Por Professor Mauro Galasso

26 de Setembro de 2018.

O convívio de horas a fio, semana após semana, ano após ano, pode nos levar a inquietações emocionais. Justamente por sermos tão diferentes, nossos valores fundamentais/individuais são um prato cheio para fazer crescer desavenças pessoais dentro do ambiente de trabalho.

O cenário do trabalho muda com o passar do tempo, portanto, cada geração absorve maneiras bem específicas de encarar sua função dentro do time. Num geral, pessoas mais velhas enxergam o trabalho de uma maneira mais formal, enquanto os mais jovens buscam a informalidade nas suas atividades cotidianas.

Um estudo antropológico, propõem a análise destes comportamentos à partir de gerações – Babyboomers (1945-1959), Geração X (1960-1979), Geração Y (1980-1999) e Geração Z (nascidos à partir de 2000). A ideia aqui é percebermos que existem características comportamentais e emocionais em relação com o cenário mundial durante o período em que essas gerações formavam seus processos de socialização.

Aqui, importante darmos um zoom sobre a Geração Z. Formam a nova geração que entra(rá) no mercado de trabalho. Ainda muito jovens, já podemos perceber características marcantes ligadas a consciência ecológica e busca por soluções de inclusão social. Absorvem a tecnologia como algo nato, por isso formam raciocínio não linear, sendo capazes de traçar ligações entre diferentes pontos de maneira (espantosamente) rápida. O que nos leva a entender a valorização da palavra CONECTAR (no sentido de unir).

Quando essas pessoas/gerações tão diferentes são aproximadas/desafiadas para trabalho em grupo, formamos um tipo de geleia humana. Algo que pode ser tanto catastrófico nas relações, como pode ser genial no sentido da criação de novas soluções para o convívio.

Observemos que o sentido do ato de trabalhar passa por transformação. O que antes era visto como ponto vital para nossas vidas, cada vez mais fragmenta-se em novos formatos e modalidades de trabalho. Com isso, sabermos o valor da disciplina, aliada a aceitação da tecnologia, nos ajudará na conciliação entre satisfação e obrigação, entre sacrifício e realização pessoal.

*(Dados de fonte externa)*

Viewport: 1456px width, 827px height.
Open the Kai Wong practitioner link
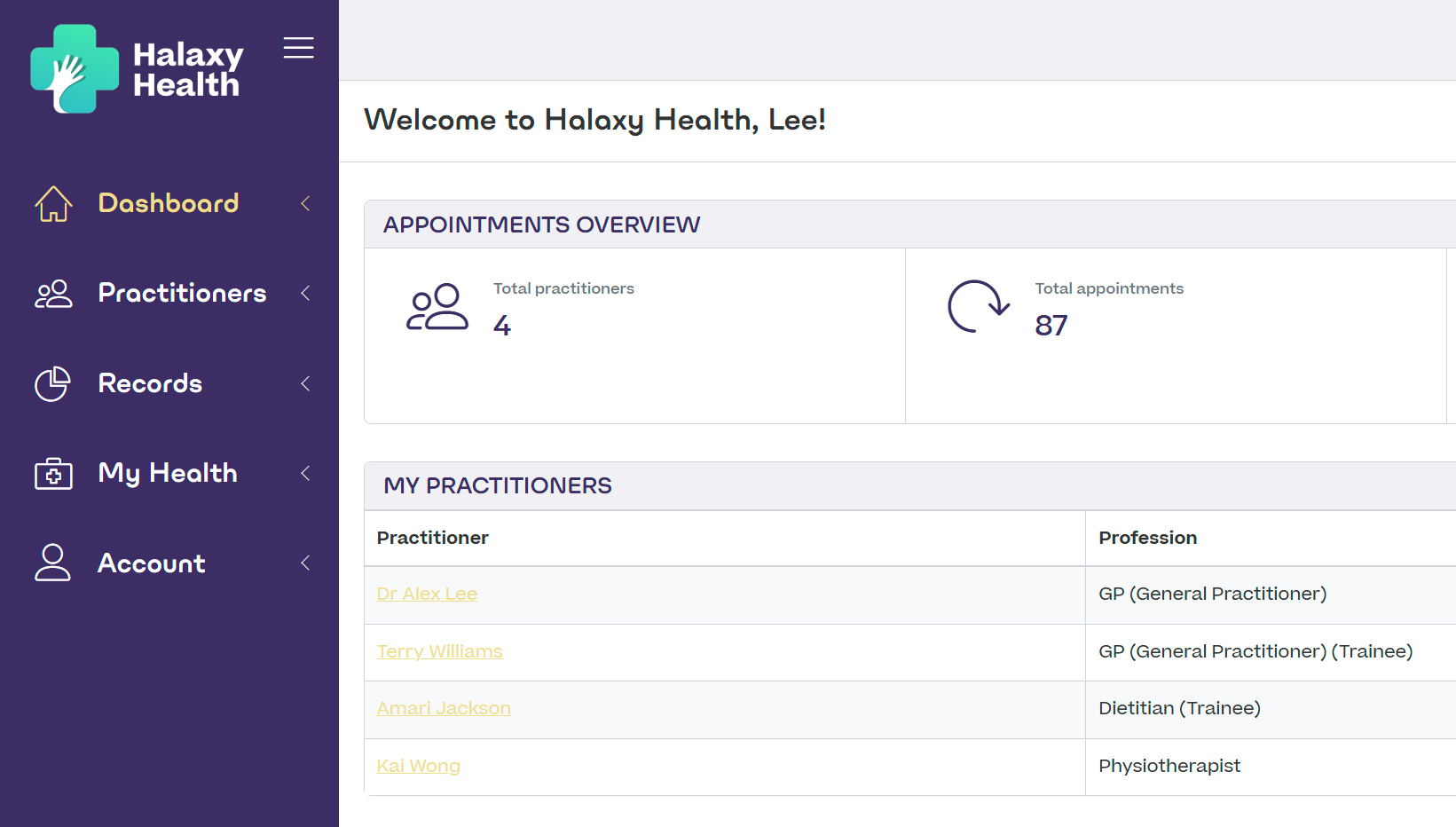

Importante sabermos que todos podem aprender com todos. Pessoas mais maduras tendem a ser independentes e motivadas pelo trabalho em si. Os mais jovens valorizam a orientação continuada, feedback e reconhecimento. O sucesso está nos dois lados, que se ajudam nesse processo. Os líderes devem notar essas situações, promovendo uma linha de comunicação direta e justa, onde valorizar o desempenho individual é vital.

Um dos melhores caminhos a seguir é promover momentos de alinhamento das propostas empresarias perante o grupo (reuniões, dinâmicas, treinamentos). Assim, aprendemos sobre a importância da disciplina, estimulamos a expressão individual, construímos uma comunicação franca e traçamos objetivos e caminhos conjuntamente. Desenvolver uma linha entre a formalidade e a informalidade nas relações, que seja capaz de estimular com que todos tenham chance de interferir nesse cenário de trabalho, formando algo mais autoral (que venha do grupo).